BusinessWeek also reported back then that Office group wanted to focus on their own applications, even though the tablet group knew having software ready to go was key. Bill Gates went for the weak compromise, an add-on pack with tablet-specific features. This seems to support Brass's allegations in the NYT op/ed that the VP of Office at the time "refused to modify the popular Office applications to work properly with the tablet." Ironically, the person who shut down Brass appears to be Steven Sinofsky, current president of Windows—the guy who turned the division around and gave us Windows 7.

But the problem now isn't that Microsoft doomed their tablet PCs to failure 7 years ago, it's that they still haven't solved their tablet problems today. [BusinessWeek]

DISCUSSION

Microsoft doomed their tablets to failure by marketing them as something other than niche market device.

There are a very limited subset of instances where a tablet advantageous to a laptop, and text entry is never ever going to be one of them. Adding tablet specific features to Office isn't going to help the fact that inputting text with a tablet is FUCKING slow by nature. How slow? The average person writes at around 30 wpm, whereas they can type at 50-70 wpm as long as they aren't hunting and pecking.
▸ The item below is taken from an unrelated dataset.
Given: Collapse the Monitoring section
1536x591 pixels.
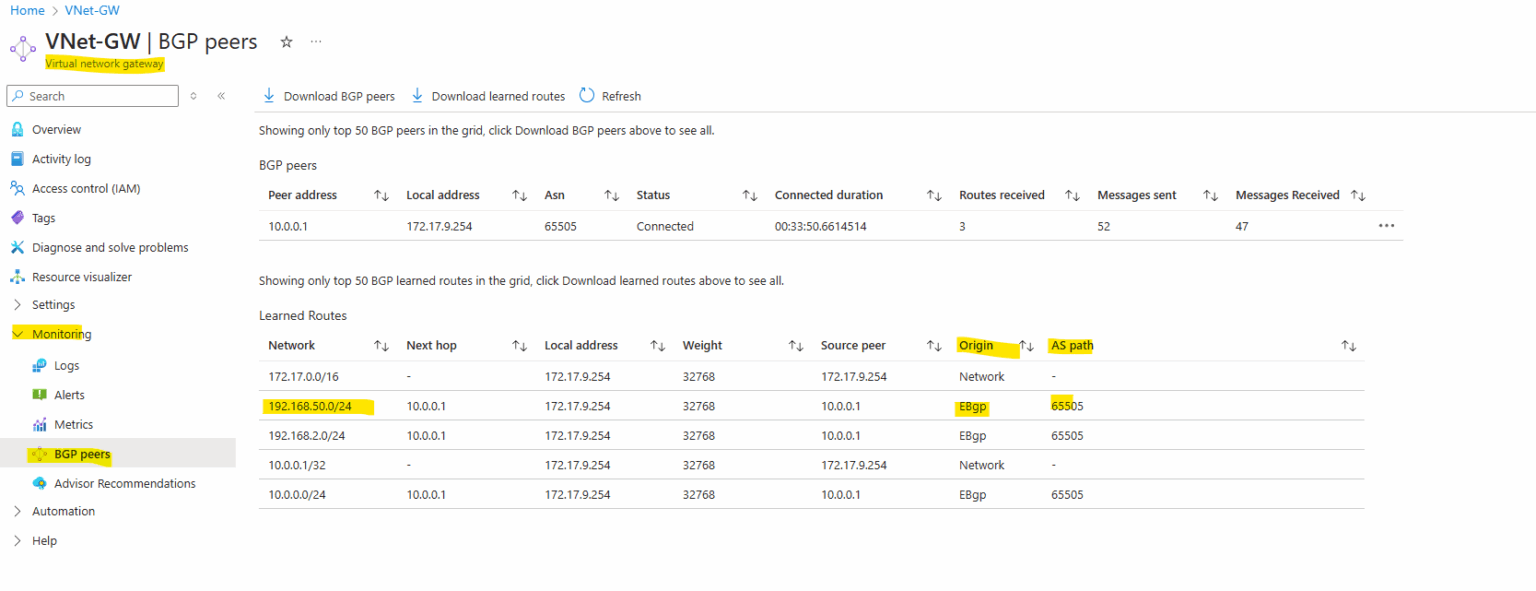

This isn't something that can be solved by just adding tablet specific features to the same programs: it's the nature of the beast. If you absolutely need to write handwritten notes, just use a notepad and type it up later.

That said, Microsoft's original vision of a tablet with a stylus is exactly what I need, and it isn't broken or a failure for what I use it for: digital painting.
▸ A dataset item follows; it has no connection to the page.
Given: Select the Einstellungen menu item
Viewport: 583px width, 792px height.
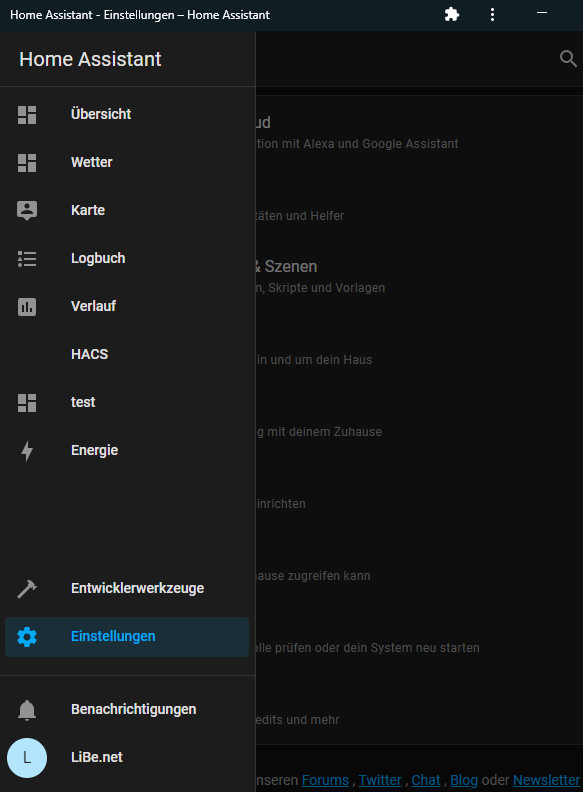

Now it seems that everyone and their grandmother thinks that touch input is going to somehow change tablets into successful products while still ignoring the core problem that they don't improve upon or even come close to matching the same data input and user interface navigation rate possible with a keyboard and mouse.

Look, I get it, the touch stick/touchpad on your laptop isn't the best means of cursor control, but instead of just moving a finger or your hand, you want have to move your entire arm to control a cursor? Yeah, that's an improvement! And that's before even considering how inaccurate the pad of your finger is for controlling what amounts to a single active pixel on screen or the fact that by nature you're going to get all sorts of finger grease and shit on your screen.

Tablets may not be perfect, but they've been fine enough in the right hands for the right uses. If anything, I'd argue that from my own experiences and for what I use mine for, the release of XP Tablet heralded the start of a slow, steady decline and only brought a few limited improvements to the table.

The iPad isn't even in the same league as Tablet PCs, it's just a bigger iPod touch. Trying to compare the two is like trying to compare minivans to motorcycles.